Telus and its peers are frantically trying to entice subscribers to sign up for new two-year agreements before the June 3 deadline. Having the industry’s happiest customers makes that job easier.
3. Dividend growth and share buybacks
Telus just increased its quarterly dividend to $0.42 cents per share. This is the ninth increase in the past four years. Investors like to focus on dividends, but the company’s aggressive share repurchase program is just as important. Telus plans to buy back as much as $500 million in stock during the 12-month period ending October 1. As of April 30, Telus had already purchased and cancelled $292 million in shares.
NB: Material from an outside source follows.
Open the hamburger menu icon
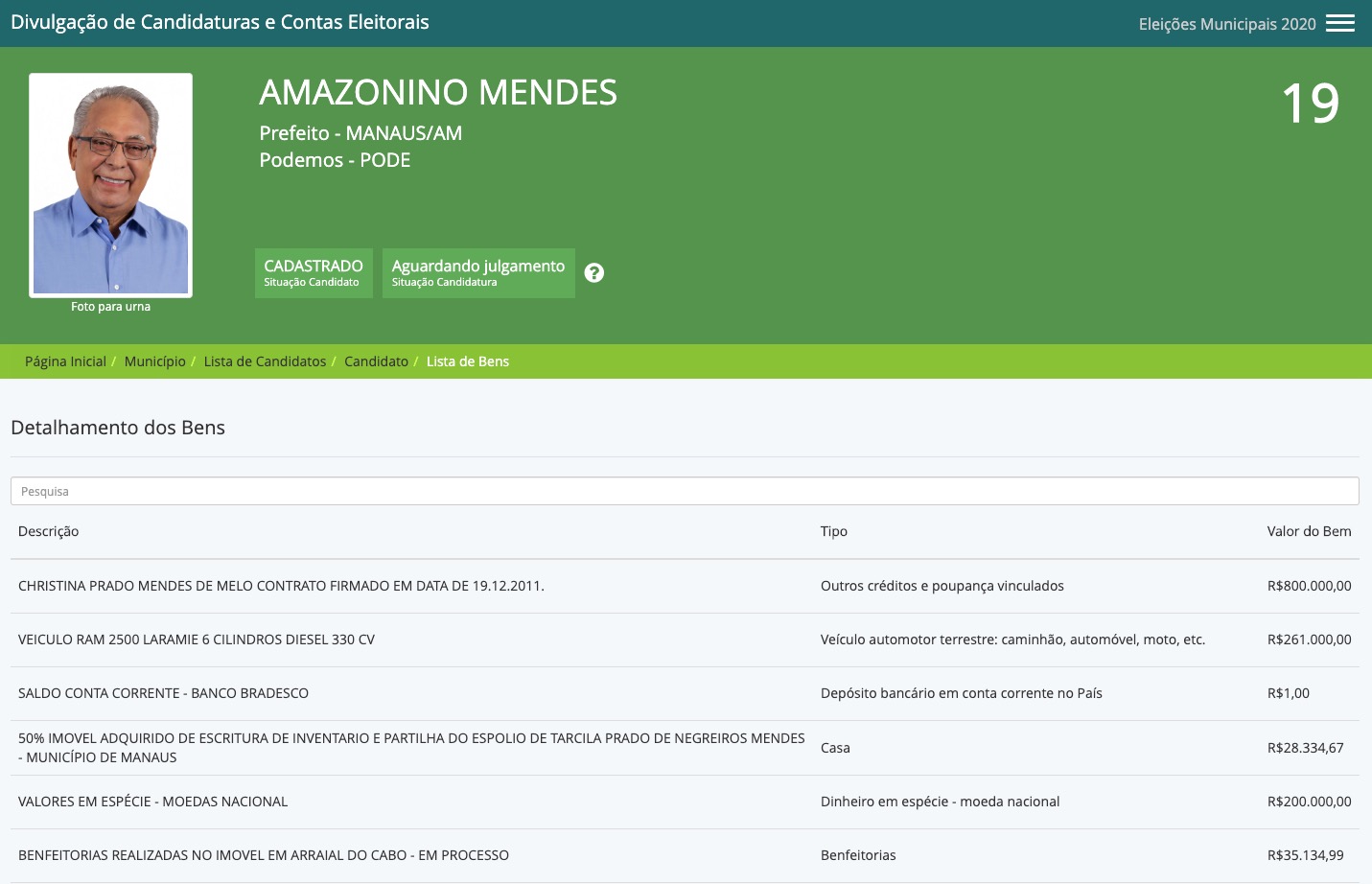Image resolution: width=1372 pixels, height=884 pixels. pos(1339,23)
The Canadian telecom industry is going through some changes. The end of three-year mobile contracts means companies will have to spend more on customer retention. On the TV side, next year’s changes to bundling rates could have a large impact on TV subscription revenues.
Telus does not own media assets such as specialty channels or TV networks. It simply distributes the content to its customers. When pick and pay comes into effect next year, Telus should be exposed to less risk because it doesn’t have billions tied up in media properties. Some customers will take advantage of the basic package to reduce their overall TV expenses, but most will probably add on specialty channels until they hit their current subscription rate. If that’s the case, Telus wins.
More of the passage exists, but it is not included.